De même que l’enseignant, le policier, le travailleur social, réduit à l’état d’agent n’est a priori pas obligé de détourner la tête des situations qu’il ne peut pas changer, il n’est pas obligé de prendre en grippe qui lui rappelle l’inadéquation des mesures et procédures. Nul n’est obligé d’adhérer au discours de sa hiérarchie, à l’orientation de son établissement.

Et pourtant , si souvent, tant d’entre nous, trouvent plus simple de baisser la garde et de s’identifier à leurs chaînes.

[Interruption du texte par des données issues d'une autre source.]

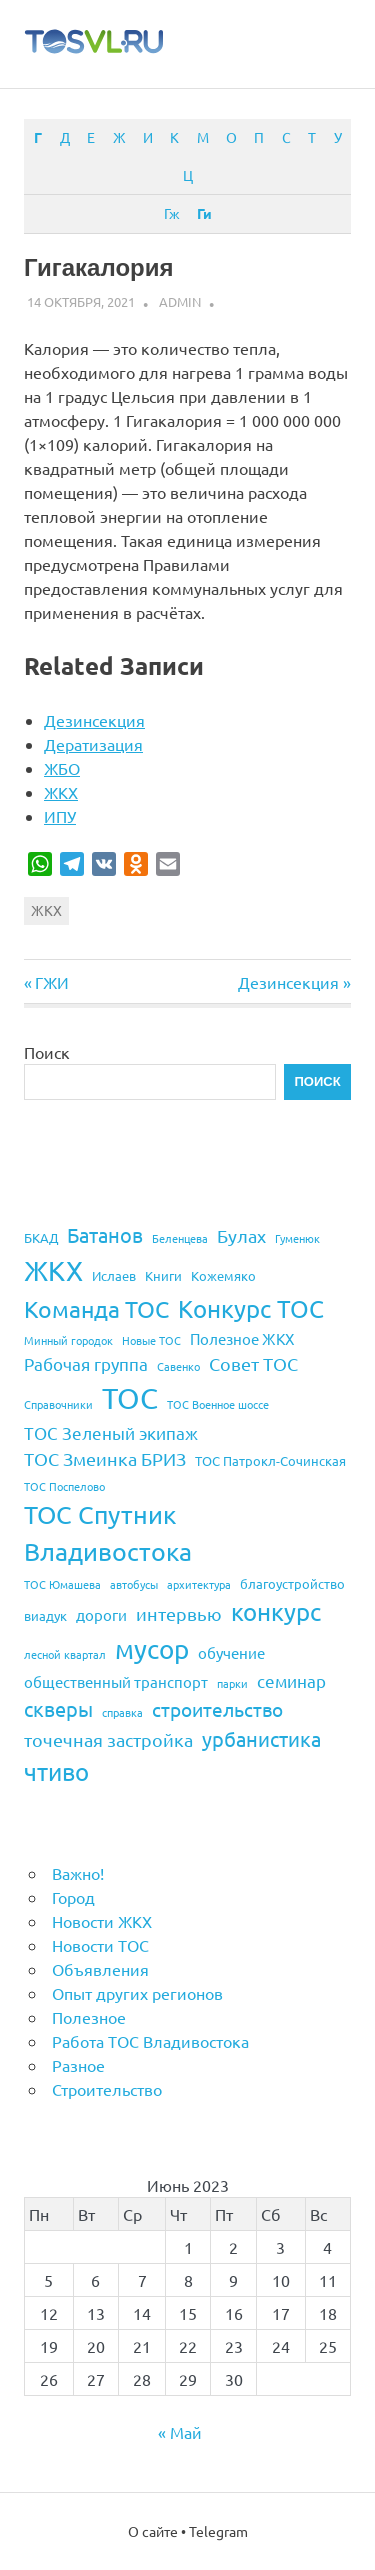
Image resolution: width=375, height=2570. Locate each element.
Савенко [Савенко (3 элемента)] (178, 1366)
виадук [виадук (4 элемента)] (45, 1615)
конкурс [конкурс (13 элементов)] (276, 1611)
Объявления (100, 1969)
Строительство (107, 2089)
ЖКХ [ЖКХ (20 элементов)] (53, 1270)
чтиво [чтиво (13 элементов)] (56, 1771)
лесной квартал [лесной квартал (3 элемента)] (65, 1654)
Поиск (47, 1052)
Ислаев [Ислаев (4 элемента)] (114, 1275)
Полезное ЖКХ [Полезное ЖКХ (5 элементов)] (242, 1338)
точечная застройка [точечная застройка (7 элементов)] (108, 1739)
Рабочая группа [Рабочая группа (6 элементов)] (86, 1363)
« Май (180, 2432)
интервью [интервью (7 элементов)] (179, 1613)
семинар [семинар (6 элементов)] (291, 1680)
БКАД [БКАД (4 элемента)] (41, 1237)
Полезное (89, 2017)
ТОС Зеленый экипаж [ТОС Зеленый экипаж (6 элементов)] (111, 1432)
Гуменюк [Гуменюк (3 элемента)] (297, 1238)
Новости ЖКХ (102, 1921)
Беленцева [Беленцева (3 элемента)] (180, 1238)
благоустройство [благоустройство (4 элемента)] (292, 1583)
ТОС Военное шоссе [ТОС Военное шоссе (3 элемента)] (218, 1404)
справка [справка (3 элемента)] (122, 1712)
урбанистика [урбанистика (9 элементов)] (261, 1738)
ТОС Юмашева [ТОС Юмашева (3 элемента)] (62, 1584)
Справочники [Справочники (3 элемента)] (58, 1404)
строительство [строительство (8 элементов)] (217, 1709)
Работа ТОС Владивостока (150, 2041)
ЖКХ (61, 792)
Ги (204, 213)
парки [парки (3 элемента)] (232, 1683)
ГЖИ (51, 982)
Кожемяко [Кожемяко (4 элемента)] (223, 1275)
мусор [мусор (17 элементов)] (152, 1649)
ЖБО (62, 768)
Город (73, 1897)
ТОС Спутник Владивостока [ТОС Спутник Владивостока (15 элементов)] (108, 1533)
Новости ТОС (100, 1945)
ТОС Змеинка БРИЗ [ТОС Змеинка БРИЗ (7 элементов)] (105, 1458)
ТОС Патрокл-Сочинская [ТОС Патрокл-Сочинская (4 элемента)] (270, 1460)
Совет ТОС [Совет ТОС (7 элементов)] (253, 1363)
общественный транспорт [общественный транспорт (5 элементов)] (116, 1681)
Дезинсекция (94, 720)
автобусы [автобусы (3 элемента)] (134, 1584)
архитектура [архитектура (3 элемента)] (199, 1584)
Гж (171, 213)
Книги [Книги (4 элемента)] (163, 1275)
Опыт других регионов (137, 1993)
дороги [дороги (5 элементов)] (101, 1614)
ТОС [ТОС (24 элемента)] (130, 1398)
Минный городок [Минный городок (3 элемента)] (68, 1340)
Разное (78, 2065)
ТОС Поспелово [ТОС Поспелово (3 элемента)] (64, 1486)
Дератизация (93, 744)
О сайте (153, 2531)
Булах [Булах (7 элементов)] (241, 1235)
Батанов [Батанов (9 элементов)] (105, 1234)
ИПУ (60, 816)
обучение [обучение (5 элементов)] (231, 1652)
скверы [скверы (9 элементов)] (58, 1708)
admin (180, 301)
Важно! (78, 1873)
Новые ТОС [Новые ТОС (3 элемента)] (151, 1340)
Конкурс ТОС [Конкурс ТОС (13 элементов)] (251, 1308)
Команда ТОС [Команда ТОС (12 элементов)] (96, 1308)
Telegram (218, 2531)
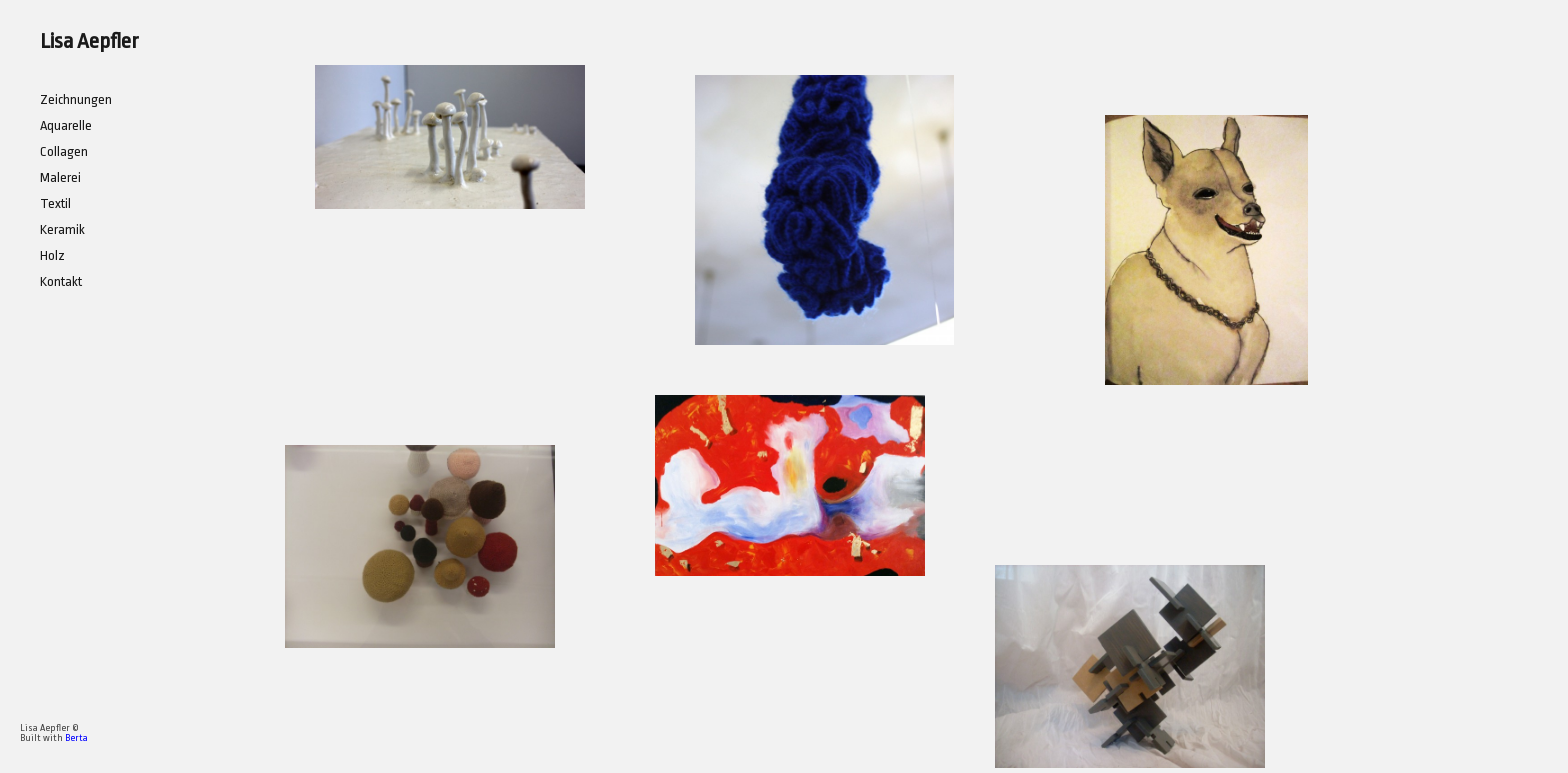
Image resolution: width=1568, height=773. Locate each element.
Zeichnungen (76, 99)
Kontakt (61, 281)
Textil (55, 203)
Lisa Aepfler (89, 41)
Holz (52, 255)
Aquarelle (66, 125)
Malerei (60, 177)
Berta (76, 738)
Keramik (62, 229)
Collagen (64, 151)
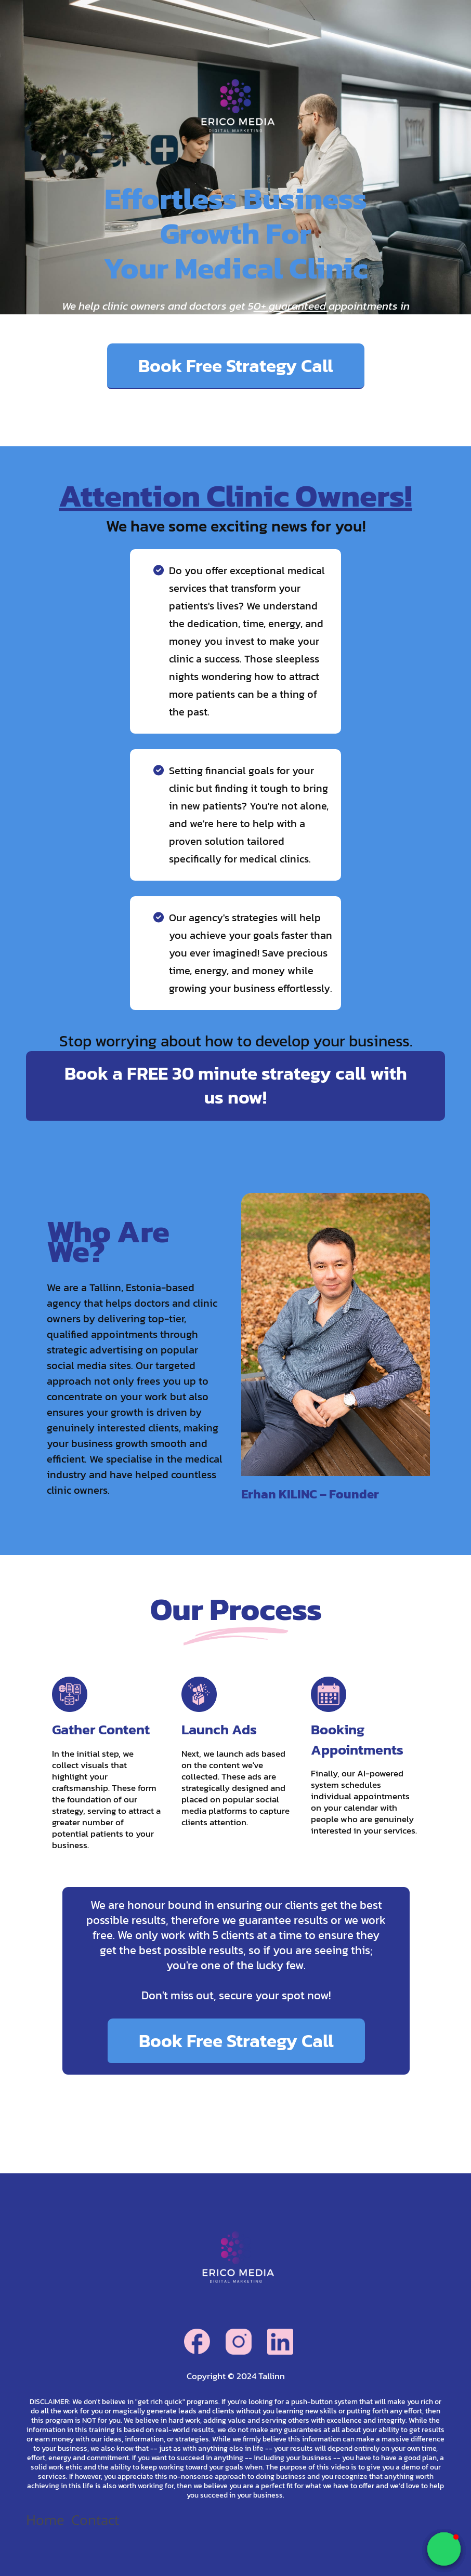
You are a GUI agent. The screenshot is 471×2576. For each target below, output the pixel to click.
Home (45, 2520)
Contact (95, 2520)
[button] (444, 2549)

Lire la suite sur le site d’Intermèdes-Robinson

3 Comments

  1. ROMET Daniel

    Rien n’oblige… nouvelle Kronik Robinson
    Ca fait plaisir de lire cela.
    Je suis enseignant référent (handicap) et j’ai toujours été professionnellement à la marge du “bunker” (pour moi, l’Education Nationale).
    Je ne supporte pas “l’esprit de corps, pour ne pas dire de soumission” particulièrement prégnant dans ce ministère mais également dans beaucoup d’autres lieux professionnels.

    • Ott Laurent

      Rien n’oblige… nouvelle Kronik Robinson
      Je suis d’accord avec vous. Une normalisation puissante règne au sein des enseignants, comme une véritable culture d’entreprise. Elle puise ses sources dans la peur de l’inconnu, de la perte de maîtrise et dans une grande solitude vécue.
      Je crois qu’on peut faire beaucoup, juste en montrant que nous pouvons travailler mieux sans ces normes.

  2. Veronique Busson

    Rien n’oblige… nouvelle Kronik Robinson
    “les conflits que nous n’assumons pas à l’extérieur, deviennent des conflits intérieurs qui vont nous déborder.
    Les abus de pouvoir sur nous que nous n’identifions pas ou ne dénonçons pas, nous amènent également à perdre du pouvoir sur nous mêmes.
    …..ne pas adhérer à l’ordre qui nous oppresse!”

    Merci, ça donne un peu de courage pour résister. Je vais faire circuler l’article.